A: Hepatitis C (HCV) is primarily a blood-borne infection, not usually classified as a sexually transmitted disease. Sexual transmission is possible but uncommon in monogamous heterosexual relationships; risk rises with multiple partners, HIV co-infection, rough sex, or other STIs. Major transmission routes are shared needles, unsterile medical procedures, and contaminated blood products; mother-to-child transmission is possible but uncommon.

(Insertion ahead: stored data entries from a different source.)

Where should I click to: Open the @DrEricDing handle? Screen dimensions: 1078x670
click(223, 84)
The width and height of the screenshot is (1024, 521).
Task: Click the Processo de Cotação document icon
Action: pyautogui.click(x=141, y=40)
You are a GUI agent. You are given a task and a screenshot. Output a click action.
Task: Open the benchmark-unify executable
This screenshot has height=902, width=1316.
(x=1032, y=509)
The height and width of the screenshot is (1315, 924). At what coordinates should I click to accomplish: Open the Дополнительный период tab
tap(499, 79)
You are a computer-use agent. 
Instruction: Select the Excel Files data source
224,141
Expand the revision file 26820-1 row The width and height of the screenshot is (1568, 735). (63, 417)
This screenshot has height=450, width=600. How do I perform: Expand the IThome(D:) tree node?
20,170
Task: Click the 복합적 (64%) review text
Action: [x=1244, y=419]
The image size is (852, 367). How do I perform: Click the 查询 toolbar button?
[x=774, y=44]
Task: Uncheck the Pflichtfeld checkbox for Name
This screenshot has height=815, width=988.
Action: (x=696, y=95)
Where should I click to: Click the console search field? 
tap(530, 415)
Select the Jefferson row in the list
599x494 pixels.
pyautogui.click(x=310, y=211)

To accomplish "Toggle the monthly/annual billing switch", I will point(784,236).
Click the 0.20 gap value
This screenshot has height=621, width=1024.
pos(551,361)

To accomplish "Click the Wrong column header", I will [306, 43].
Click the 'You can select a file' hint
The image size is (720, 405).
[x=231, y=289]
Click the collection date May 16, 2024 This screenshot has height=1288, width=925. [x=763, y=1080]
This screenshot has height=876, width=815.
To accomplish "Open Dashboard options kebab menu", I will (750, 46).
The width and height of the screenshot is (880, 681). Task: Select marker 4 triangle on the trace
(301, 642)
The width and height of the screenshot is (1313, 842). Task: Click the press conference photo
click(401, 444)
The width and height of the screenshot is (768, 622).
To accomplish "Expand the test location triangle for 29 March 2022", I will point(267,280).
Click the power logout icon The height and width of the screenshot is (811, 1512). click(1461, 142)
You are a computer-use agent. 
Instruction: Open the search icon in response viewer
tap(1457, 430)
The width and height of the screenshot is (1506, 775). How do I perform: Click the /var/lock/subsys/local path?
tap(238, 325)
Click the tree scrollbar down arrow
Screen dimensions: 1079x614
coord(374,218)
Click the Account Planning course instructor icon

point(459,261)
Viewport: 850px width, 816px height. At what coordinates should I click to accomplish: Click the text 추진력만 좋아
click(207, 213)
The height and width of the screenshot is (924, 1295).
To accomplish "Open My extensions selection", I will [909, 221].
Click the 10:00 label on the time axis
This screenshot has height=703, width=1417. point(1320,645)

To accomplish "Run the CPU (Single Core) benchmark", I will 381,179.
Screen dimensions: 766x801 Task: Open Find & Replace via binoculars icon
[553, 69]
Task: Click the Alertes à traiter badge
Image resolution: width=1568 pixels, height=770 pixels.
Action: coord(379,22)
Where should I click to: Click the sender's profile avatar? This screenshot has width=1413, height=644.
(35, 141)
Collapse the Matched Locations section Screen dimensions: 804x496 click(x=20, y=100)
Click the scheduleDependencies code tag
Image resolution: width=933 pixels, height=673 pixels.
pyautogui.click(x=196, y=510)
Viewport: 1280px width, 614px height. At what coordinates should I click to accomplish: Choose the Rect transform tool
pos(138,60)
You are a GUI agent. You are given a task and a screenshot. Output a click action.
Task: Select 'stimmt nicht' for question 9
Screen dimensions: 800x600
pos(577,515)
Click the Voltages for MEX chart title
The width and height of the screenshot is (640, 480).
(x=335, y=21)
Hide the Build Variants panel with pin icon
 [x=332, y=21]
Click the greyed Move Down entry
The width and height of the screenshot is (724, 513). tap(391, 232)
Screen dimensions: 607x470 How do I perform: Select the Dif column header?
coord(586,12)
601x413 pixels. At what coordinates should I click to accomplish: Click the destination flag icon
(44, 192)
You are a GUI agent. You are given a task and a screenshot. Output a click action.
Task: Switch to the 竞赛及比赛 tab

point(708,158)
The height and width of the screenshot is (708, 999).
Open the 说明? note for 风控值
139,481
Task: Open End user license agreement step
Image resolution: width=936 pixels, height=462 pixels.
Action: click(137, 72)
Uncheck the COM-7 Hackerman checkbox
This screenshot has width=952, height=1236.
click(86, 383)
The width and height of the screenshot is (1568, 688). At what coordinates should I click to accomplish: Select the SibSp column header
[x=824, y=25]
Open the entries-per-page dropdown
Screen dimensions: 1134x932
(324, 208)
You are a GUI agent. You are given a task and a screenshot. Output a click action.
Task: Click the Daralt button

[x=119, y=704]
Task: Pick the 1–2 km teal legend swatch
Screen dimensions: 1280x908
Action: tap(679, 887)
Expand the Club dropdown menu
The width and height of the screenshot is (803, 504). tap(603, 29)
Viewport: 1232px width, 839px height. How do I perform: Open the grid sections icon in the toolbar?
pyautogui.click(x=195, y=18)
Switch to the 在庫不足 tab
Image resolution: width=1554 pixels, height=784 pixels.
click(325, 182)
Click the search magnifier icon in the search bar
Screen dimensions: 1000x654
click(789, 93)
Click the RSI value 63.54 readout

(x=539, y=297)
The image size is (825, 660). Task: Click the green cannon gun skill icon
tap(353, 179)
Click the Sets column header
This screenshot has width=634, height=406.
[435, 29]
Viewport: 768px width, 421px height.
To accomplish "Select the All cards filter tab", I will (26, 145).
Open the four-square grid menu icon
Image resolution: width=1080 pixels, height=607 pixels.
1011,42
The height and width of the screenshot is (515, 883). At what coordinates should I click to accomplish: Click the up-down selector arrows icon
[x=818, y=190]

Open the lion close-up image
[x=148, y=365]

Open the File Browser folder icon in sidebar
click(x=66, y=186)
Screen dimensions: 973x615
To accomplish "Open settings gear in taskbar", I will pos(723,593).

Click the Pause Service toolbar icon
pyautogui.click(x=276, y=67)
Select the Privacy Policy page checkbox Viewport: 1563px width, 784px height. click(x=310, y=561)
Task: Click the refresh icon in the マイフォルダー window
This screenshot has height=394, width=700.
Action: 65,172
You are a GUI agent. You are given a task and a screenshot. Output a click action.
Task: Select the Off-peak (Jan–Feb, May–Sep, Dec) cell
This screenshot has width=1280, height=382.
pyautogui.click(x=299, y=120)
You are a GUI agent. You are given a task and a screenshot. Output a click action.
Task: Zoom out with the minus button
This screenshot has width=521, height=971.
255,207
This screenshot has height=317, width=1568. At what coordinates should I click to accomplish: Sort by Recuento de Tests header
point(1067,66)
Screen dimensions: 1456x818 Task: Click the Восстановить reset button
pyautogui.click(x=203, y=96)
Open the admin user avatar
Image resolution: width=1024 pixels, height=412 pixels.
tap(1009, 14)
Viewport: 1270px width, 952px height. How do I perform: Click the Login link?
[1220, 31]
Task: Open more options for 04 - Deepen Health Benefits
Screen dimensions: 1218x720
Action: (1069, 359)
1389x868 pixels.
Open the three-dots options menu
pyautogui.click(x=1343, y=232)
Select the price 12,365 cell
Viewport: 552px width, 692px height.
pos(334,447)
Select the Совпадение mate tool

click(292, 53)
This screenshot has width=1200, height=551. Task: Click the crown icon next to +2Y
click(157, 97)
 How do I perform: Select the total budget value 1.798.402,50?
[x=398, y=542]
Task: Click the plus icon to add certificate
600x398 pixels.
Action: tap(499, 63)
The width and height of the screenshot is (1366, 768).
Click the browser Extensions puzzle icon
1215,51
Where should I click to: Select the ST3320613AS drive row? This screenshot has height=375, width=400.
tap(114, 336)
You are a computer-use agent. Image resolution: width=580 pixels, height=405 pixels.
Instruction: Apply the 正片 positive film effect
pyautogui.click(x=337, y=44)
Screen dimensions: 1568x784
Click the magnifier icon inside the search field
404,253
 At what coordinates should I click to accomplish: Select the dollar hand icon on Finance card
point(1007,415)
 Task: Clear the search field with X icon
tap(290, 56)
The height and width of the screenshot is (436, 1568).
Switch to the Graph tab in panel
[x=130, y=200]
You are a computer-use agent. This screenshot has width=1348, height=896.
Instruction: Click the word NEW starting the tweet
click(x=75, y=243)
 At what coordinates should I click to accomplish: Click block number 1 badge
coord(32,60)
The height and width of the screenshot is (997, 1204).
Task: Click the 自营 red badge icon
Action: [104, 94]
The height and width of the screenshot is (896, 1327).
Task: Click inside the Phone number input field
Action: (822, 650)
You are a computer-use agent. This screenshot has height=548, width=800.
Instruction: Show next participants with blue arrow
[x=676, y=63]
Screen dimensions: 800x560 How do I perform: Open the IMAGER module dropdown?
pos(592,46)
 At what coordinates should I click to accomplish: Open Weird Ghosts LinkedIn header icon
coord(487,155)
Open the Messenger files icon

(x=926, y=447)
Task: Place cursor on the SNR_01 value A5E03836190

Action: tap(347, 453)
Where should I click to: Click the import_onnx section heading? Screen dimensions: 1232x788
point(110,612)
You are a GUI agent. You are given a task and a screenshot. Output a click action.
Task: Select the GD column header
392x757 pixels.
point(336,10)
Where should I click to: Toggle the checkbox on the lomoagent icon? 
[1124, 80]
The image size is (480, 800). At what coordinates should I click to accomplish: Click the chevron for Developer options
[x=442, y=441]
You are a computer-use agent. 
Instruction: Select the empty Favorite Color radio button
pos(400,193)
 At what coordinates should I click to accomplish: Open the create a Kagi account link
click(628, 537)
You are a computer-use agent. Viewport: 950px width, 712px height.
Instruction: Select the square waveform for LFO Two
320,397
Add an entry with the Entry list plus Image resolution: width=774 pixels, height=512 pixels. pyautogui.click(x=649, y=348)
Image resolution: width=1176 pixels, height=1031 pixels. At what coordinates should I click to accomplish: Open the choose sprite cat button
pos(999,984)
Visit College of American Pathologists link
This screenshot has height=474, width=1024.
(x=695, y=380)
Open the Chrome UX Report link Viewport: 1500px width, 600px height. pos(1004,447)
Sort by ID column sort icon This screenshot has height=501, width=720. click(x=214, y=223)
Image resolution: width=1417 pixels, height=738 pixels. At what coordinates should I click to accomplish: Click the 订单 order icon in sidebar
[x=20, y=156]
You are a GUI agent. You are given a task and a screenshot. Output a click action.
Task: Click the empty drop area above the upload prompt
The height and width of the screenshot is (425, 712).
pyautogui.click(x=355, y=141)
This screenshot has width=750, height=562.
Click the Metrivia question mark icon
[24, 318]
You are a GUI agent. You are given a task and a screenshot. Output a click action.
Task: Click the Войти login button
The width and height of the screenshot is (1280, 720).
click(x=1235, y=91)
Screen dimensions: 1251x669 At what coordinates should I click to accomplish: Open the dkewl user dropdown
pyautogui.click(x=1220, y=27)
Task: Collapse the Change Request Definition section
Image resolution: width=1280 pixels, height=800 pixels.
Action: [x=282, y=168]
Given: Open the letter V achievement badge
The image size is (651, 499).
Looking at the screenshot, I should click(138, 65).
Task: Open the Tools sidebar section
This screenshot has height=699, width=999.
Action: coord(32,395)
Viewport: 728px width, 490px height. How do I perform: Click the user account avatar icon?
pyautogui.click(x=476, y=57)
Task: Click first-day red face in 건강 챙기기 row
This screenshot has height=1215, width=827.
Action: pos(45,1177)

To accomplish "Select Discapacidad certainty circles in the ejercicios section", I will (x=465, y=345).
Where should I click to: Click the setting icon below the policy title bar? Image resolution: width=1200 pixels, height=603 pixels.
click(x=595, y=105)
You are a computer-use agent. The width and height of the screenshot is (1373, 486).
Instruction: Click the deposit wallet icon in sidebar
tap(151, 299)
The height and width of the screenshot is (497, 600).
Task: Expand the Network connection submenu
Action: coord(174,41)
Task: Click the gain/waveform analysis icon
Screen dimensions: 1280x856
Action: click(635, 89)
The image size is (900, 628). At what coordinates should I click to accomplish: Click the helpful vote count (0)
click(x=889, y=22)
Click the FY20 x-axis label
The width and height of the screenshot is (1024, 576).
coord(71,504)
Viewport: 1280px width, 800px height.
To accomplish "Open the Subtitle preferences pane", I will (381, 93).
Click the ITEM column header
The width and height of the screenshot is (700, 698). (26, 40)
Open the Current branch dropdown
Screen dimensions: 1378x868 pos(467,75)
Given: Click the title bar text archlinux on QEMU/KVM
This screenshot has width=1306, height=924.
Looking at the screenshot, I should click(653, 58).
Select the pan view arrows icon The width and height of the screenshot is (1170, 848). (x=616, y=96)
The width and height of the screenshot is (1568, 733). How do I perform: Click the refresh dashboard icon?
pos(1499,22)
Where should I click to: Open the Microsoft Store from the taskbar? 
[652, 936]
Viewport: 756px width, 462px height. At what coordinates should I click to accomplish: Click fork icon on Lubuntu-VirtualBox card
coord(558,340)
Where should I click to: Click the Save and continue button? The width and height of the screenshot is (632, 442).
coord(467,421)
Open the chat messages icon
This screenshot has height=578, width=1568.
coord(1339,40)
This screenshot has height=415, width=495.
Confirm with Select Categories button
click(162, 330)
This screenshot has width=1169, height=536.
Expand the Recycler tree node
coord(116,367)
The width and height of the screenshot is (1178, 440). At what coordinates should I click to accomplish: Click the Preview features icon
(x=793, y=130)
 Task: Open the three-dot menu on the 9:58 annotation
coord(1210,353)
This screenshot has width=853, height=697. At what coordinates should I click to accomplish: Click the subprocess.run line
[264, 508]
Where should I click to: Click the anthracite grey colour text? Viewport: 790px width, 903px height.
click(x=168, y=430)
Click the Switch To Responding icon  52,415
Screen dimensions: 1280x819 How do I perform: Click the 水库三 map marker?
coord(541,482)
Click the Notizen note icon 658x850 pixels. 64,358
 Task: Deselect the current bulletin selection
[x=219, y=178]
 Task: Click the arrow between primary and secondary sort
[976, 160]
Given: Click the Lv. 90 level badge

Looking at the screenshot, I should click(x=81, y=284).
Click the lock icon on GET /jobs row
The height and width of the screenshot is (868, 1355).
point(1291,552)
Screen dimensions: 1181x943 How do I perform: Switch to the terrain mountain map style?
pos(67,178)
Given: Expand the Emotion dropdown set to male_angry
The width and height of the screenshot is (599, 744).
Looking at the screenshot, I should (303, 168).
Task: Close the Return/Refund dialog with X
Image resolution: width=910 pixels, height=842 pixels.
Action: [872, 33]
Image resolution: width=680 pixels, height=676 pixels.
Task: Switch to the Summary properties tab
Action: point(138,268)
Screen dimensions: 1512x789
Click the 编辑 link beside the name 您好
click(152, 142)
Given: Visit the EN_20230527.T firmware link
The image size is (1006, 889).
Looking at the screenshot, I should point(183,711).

Q: Is HCV negative good or bad?

A: HCV negative is generally good: it means no evidence of active hepatitis C infection. Interpretation depends on the test—HCV RNA negative indicates no current viral replication (often meaning cure after treatment), while an antibody negative result means no prior exposure. Antibody positive but RNA negative suggests past, resolved infection. If you have risk factors or symptoms, ask your clinician about repeat or confirmatory testing.

Q: How do you treat anti HCV positive?

A: If anti‑HCV antibody is positive, confirm active infection with HCV RNA testing. If RNA positive, stage liver disease (fibrosis), screen for HBV/HIV, and start direct‑acting antiviral therapy (usually 8–12 weeks) per specialist guidance. Avoid alcohol, vaccinate against hepatitis A/B if susceptible, monitor liver tests, and repeat HCV RNA 12 weeks after treatment to confirm cure (SVR12).